Write out an exact copy of the line with "At what coordinates should I click to accomplish: Click the 16" and of each line after it, through the end of the records below.

**DATA EXTRACTS**:
....
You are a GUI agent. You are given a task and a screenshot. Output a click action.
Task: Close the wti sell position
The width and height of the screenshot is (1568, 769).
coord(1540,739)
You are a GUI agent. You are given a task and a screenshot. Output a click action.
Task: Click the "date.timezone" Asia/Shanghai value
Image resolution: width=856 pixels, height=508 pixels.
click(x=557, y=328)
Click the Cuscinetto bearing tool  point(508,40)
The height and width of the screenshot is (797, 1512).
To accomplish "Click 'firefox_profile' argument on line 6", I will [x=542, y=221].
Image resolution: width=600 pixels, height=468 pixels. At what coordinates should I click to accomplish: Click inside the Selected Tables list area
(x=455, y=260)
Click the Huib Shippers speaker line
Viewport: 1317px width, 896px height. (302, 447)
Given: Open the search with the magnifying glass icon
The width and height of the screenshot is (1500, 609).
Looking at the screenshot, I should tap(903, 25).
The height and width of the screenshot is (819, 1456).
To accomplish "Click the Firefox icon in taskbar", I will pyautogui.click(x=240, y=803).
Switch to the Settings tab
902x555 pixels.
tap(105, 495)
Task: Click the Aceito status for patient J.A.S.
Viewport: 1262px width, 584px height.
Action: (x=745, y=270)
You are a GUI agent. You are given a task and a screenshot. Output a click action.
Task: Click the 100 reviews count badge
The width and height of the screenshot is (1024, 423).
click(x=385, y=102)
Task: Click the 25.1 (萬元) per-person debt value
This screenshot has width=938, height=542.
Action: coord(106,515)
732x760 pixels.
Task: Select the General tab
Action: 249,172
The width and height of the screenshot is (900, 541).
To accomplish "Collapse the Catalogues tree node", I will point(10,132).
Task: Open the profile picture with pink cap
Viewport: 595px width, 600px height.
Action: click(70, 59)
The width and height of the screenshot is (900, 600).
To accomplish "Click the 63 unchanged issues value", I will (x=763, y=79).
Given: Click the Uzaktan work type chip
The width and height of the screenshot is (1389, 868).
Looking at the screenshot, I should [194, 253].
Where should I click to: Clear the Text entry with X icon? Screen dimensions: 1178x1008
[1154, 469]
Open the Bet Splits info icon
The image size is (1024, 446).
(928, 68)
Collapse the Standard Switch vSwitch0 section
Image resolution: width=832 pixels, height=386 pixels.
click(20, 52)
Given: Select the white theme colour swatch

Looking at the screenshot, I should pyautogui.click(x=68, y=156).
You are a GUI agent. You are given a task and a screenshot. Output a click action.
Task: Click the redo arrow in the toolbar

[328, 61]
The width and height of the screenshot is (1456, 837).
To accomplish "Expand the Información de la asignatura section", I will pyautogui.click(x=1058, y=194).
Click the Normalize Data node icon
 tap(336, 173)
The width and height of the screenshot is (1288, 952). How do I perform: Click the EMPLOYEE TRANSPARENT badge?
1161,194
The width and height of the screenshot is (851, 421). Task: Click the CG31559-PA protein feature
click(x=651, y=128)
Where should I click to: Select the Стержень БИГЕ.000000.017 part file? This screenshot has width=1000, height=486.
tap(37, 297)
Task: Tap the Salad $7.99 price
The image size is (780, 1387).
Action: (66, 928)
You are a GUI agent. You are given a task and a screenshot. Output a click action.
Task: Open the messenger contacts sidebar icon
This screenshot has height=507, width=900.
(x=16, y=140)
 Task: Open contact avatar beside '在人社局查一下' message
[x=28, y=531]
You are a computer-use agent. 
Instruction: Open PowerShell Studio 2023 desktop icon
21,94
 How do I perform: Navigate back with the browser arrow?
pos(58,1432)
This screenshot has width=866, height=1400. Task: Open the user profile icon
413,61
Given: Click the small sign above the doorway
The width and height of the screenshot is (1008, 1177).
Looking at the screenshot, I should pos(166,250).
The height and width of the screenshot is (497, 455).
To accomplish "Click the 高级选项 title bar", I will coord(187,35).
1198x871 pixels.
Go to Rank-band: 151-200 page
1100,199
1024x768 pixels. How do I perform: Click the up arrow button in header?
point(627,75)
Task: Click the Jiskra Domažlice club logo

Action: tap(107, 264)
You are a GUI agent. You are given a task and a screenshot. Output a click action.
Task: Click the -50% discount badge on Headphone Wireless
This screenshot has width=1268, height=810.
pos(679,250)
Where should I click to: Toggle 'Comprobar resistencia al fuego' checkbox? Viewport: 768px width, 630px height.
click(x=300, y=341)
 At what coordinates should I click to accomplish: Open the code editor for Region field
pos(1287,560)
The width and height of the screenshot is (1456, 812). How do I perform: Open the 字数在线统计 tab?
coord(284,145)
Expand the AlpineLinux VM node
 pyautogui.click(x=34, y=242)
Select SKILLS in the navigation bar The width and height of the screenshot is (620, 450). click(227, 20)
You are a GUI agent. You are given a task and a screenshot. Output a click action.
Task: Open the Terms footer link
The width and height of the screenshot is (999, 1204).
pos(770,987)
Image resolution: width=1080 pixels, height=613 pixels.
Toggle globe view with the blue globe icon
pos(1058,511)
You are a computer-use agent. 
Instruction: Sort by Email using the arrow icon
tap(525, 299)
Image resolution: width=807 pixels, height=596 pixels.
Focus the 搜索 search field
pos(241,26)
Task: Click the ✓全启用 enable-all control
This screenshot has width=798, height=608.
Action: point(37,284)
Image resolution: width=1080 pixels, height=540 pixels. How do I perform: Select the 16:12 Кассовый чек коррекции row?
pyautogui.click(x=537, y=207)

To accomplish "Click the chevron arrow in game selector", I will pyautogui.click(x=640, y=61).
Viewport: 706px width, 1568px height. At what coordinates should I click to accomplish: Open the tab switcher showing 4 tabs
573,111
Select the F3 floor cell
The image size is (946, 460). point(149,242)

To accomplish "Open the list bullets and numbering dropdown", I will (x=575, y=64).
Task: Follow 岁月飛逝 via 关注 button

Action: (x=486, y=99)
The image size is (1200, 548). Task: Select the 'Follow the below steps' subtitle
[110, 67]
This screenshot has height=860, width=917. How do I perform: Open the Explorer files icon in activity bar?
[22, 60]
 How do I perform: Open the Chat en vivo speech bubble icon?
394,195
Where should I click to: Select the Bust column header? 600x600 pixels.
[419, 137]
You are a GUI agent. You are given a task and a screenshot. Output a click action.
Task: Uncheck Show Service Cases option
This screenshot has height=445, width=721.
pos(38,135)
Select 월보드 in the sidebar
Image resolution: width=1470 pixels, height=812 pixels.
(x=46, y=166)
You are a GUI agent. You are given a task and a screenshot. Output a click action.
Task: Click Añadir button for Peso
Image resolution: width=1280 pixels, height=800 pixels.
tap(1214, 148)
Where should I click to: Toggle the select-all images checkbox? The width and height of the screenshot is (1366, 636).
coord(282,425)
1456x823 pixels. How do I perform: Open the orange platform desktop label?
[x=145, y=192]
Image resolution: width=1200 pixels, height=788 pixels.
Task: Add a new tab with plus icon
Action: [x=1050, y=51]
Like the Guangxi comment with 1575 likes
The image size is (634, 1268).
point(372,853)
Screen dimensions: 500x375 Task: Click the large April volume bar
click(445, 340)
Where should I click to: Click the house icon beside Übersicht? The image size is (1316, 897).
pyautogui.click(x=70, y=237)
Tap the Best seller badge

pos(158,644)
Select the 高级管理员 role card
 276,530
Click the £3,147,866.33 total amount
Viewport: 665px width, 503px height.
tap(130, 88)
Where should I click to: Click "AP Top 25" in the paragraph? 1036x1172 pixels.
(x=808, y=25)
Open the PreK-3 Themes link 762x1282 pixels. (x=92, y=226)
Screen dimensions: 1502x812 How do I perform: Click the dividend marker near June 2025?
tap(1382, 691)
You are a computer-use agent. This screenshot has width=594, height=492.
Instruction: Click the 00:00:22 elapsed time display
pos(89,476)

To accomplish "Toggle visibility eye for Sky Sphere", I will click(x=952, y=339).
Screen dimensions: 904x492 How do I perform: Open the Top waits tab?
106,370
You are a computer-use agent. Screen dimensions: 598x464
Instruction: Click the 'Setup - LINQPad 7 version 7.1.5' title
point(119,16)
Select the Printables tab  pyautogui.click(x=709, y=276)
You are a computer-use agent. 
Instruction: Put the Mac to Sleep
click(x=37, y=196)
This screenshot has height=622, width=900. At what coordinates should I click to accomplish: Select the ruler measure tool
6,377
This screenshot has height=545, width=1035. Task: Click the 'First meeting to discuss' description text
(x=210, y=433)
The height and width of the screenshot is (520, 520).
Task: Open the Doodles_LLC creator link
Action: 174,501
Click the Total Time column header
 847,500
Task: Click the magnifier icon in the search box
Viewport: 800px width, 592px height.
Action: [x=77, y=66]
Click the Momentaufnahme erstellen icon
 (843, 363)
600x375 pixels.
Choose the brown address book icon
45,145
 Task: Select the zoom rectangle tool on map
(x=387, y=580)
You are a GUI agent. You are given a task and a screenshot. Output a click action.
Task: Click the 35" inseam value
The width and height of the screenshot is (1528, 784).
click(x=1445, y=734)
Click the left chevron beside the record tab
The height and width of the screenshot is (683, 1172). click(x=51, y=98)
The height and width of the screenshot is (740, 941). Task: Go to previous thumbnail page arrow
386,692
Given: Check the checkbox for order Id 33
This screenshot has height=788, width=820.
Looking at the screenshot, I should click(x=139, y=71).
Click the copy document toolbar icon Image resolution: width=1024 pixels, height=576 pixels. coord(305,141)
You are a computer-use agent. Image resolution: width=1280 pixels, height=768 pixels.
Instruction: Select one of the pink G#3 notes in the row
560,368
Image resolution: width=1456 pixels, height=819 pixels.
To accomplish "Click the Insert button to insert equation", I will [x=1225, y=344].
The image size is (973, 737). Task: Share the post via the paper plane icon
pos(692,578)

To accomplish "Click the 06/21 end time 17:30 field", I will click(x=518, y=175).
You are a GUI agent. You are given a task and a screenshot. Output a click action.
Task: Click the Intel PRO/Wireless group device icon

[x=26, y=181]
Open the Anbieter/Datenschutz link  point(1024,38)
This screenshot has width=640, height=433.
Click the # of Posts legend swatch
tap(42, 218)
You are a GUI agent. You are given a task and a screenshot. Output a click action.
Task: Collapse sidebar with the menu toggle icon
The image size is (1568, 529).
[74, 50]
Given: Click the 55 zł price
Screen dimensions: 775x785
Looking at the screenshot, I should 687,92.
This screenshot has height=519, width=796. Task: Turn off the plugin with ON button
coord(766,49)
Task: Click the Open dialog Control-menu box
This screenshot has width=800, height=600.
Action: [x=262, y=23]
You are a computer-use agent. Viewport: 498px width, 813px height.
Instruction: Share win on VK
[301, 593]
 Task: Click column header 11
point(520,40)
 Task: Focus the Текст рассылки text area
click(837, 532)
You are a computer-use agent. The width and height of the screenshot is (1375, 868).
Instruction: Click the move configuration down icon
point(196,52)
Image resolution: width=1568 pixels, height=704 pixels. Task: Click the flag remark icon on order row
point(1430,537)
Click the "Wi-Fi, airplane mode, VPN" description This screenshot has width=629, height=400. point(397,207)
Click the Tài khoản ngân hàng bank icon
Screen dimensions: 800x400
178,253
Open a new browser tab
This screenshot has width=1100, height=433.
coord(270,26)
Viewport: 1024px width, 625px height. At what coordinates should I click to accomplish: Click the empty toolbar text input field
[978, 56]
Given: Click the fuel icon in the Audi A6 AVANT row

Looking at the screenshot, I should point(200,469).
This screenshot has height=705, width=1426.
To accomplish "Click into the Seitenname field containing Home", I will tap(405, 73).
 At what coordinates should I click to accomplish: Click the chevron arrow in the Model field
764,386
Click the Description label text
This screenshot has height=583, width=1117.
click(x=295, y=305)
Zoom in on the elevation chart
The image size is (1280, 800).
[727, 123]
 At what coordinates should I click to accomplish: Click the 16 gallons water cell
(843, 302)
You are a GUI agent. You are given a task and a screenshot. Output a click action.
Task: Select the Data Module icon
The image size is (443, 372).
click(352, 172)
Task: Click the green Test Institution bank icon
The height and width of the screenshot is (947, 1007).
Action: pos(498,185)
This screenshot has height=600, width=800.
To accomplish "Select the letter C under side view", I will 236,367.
....
**SOLUTION TO THIS EXERCISE**:
 At what coordinates should I click to accomplish: Click the 16 gallons water cell
(843, 302)
You are a GUI agent. You are given a task and a screenshot. Output a click action.
Task: Select the Data Module icon
The image size is (443, 372).
click(352, 172)
Task: Click the green Test Institution bank icon
The height and width of the screenshot is (947, 1007).
Action: pos(498,185)
This screenshot has height=600, width=800.
To accomplish "Select the letter C under side view", I will 236,367.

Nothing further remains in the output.